Discussion:
[lxc-devel] [PATCH] rootfs pinning: make file hidden, don't delete it, encode pid
Christian Seiler
2013-09-28 06:36:34 UTC
Permalink
This makes the following changes to the rootfs pinning mechanism:

- Contrary to a recent change, the file will not be deleted
immediately after creation.
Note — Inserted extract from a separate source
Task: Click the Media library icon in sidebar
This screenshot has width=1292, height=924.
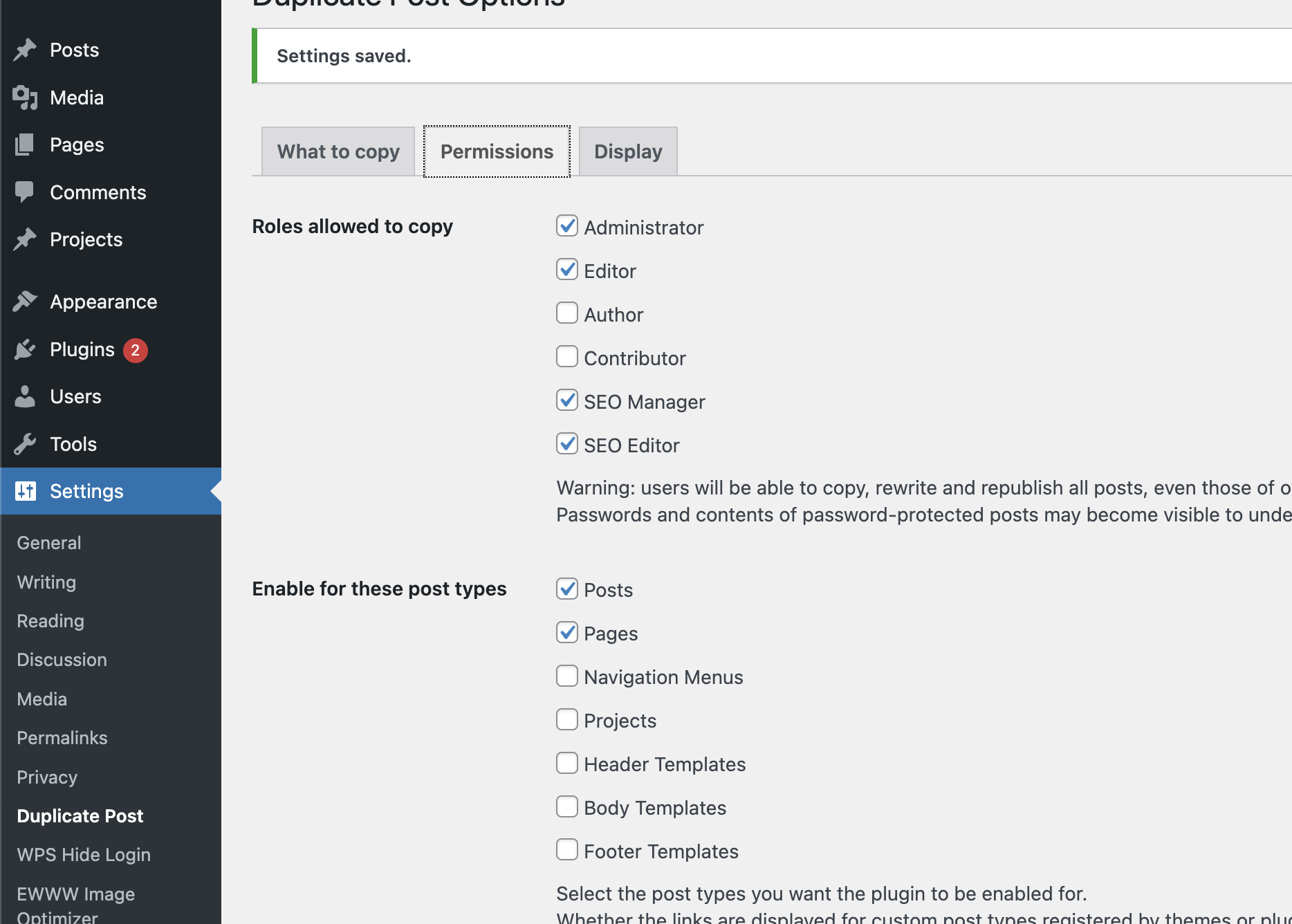Action: (25, 98)
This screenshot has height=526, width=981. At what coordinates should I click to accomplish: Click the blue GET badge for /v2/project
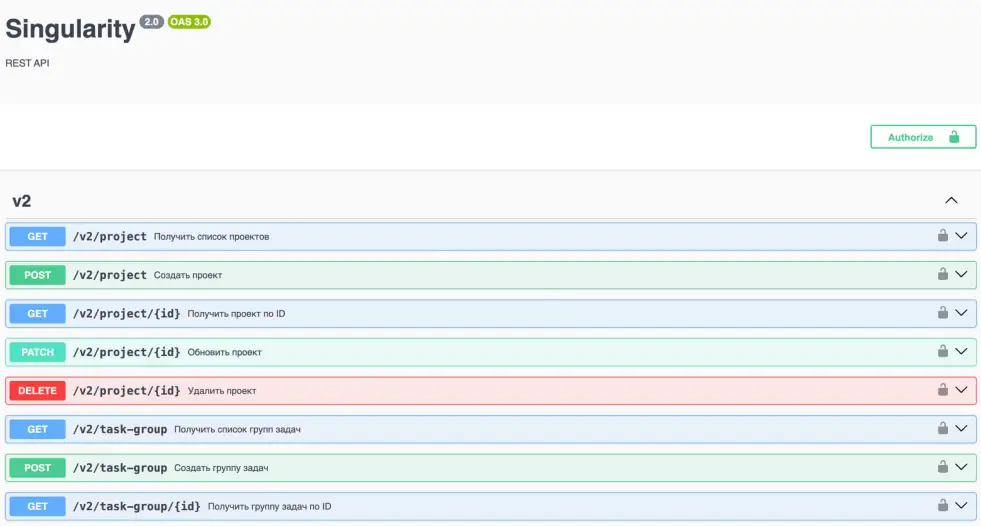click(x=38, y=237)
This should make NFS happy.

- To reduce nuissance for administrators, make the file hidden by
default.

- Delete the file at container shutdown. (i.e. clean up after oneself)

- Because the file is now deleted, and a rootfs could be shared
between containers, the filename now encodes the pid of the
lxc-start process, so that the rw-hold on the filesystem will only
be removed once the last container exits.

Signed-off-by: Christian Seiler <christian at iwakd.de>
---
src/lxc/conf.c | 24 +++++++++++++++---------
src/lxc/conf.h | 2 +-
src/lxc/start.c | 10 +++++++++-
src/lxc/start.h | 1 +
4 files changed, 26 insertions(+), 11 deletions(-)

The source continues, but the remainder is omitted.